DÜNYADA HER SAN’AT FİKİRDEN DOĞAR
Toprağın yağmura kavuşması çimen, çiçek, mevye ve sebzelerin yetişmesine, insanın yeşillik ve çimenliğe kavuşması sevinç, coşkunluk ve gönül hoşluğuna sebep olur.(Şerh-i Mesnevi, c.6,s.360)
Hazret-i Peygamber: Bir kimse kıyamet günü (yaptığı iyilik ve hayra karşı) verilecek mükâfatın en az bire on olduğunu şüphesiz bilirse o her zaman çeşit çeşit cömertlikte bulunur, diye müjdeledi. (Bakara suresi 261. ayette, Allah yolunda verenlerin verdiklerinin her biri yedi başak bitiren ve her başakta yüz tane bulunan bir buğday gibidir. Allah dilediğine bunun iki katını da verir, buyrularak Kuran’da en az bire yedi yüz vaad edilmiştir.)(Şerh-i Mesnevi, c.6,s.299)
Cimrilik vaad edilen mükâfatı görmektir. İnciyi görmek dalgıcı sevindirir.(Şerh-i Mesnevi, c.6,s.299)
Kabirde şu görünen gözünü toprak doldurur. Kabri aydınlatacak ruhanî bir nurun, basiretli bir gözün var mı? Elin ayağın çürüyüp birbirinden ayrıldığı vakit ruhunu uçuracak kanada sahip misin? Kur’an’da: Kim Allah’ın huzuruna bir iyilik getirirse ona on misli sevap verilecektir, buyruluyor. En’am suresi, 160 (Şerh-i Mesnevi, c.6,s.214)
Ben birçok hayırlı işte bulundum deme, yaptıklarından elde ettiklerini göster, ürkme ve sus. Keçi gölgesini kurban etmeğe kalkma.(Şerh-i Mesnevi, c.6,s.230)
Hiçbir an işsiz ve hareketsiz duramazsın, ya kötülük ya iyilikte bulunursun. Bu iş ve hareket sırrını meydana çıkarmak içindir.(Şerh-i Mesnevi, c.6,s.331)
İnsanın kalbi ile kaza ve kader ömür yumağının ipini gün gün çektikçe beden nasıl sakin durur.

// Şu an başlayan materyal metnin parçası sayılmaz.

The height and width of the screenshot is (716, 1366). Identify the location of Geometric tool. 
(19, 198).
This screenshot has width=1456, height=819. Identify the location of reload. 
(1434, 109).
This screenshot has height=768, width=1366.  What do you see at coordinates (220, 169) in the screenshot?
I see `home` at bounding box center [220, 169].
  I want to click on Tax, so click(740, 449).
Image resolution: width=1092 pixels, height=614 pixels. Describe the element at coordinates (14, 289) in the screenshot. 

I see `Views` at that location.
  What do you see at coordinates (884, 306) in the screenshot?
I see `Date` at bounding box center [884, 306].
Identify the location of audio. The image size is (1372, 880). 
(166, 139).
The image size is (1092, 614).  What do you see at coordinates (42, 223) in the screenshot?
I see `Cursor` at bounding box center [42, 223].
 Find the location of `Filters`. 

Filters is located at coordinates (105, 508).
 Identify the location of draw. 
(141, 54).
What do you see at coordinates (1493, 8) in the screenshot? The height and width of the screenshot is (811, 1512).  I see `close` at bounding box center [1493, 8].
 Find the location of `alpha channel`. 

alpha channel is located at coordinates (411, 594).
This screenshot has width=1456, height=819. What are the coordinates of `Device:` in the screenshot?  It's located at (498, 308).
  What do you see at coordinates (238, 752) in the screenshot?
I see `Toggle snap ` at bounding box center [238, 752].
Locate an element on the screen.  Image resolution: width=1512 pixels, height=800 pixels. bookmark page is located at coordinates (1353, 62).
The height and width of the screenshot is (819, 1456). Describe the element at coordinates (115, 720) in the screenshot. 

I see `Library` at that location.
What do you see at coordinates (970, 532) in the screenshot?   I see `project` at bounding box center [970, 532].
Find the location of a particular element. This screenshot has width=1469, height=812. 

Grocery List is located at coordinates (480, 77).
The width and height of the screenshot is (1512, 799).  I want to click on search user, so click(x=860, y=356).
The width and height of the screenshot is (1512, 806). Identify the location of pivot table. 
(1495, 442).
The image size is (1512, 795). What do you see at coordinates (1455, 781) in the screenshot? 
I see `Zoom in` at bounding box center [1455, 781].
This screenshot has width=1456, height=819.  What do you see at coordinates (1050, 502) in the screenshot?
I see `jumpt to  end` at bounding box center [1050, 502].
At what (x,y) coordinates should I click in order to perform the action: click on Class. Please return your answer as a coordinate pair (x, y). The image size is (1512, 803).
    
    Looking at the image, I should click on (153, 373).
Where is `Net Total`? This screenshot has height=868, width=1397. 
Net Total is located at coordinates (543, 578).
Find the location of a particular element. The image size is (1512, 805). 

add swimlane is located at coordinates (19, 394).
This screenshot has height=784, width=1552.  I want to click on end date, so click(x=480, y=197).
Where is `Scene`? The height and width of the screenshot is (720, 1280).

Bir kimsenin yüzü çirkin olsa bile huy ve ahlakı güzelse onun ayakları dibinde öl, çünkü dıştaki güzellik kaybolur, mana güzelliği edebi kalır. (Şerh-i Mesnevi, c.6,s.233)
Testinin üstündeki resim ve desenlere ne zamana kadar âşık olacaksın, şekilden vazgeç testideki suyu ara.
Ey gördüğü güzele takılıp kalan, onun yüzünü görüyor ahlakı güzel mi, çirkin mi bakmıyorsun. Akıllıysan sedeften inciyi al. (Sedef kabuktur). Her sedefin içinde inci yoktur.(Şerh-i Mesnevi, c.6,s.338)
Dünyada her san’at ve hareket fikirden doğar. Halka göre fikir önemsiz gibidir ama insanlığı sel gibi sürükleyip götüren odur.(Şerh-i Mesnevi, c.6,s.341)
Ariflerin gözü şaşı değildir, onlar gerçeği gören bir gözle önce ekilmiş tohuma bakarlar. Gecelerin gündüze gebe olduğunu bilir, bütün hile ve çarelerin kaza ve kadere göre havada kalacağına inanırlar. Alın yazısını gören bir kimse onu değiştirmeğe kalkmaktan hoşlaşır mı? (Zira) Allah bir tuzağın içine başka bir tuzak daha koyar.(Şerh-i Mesnevi, c.6,s.347-348)
Nil’in suyu âb-ı hayattan daha tatlıydı fakat inkârcılara kan görünmüştü.
Şehitlik mü’minlere manevî ve ebedî bir hayattır, münafıklar için ölüm ve yıpranış.
Tahiru’l- Mevlevî Mesnevi şerhinde: Maddi gıda kalıbı, manevî gıda kalbi besler. Hakk’ı zikir kalbin gıdası, güzel ses ruhun gıdasıdır, der. (Şerh-i Mesnevi, c.6,s.355)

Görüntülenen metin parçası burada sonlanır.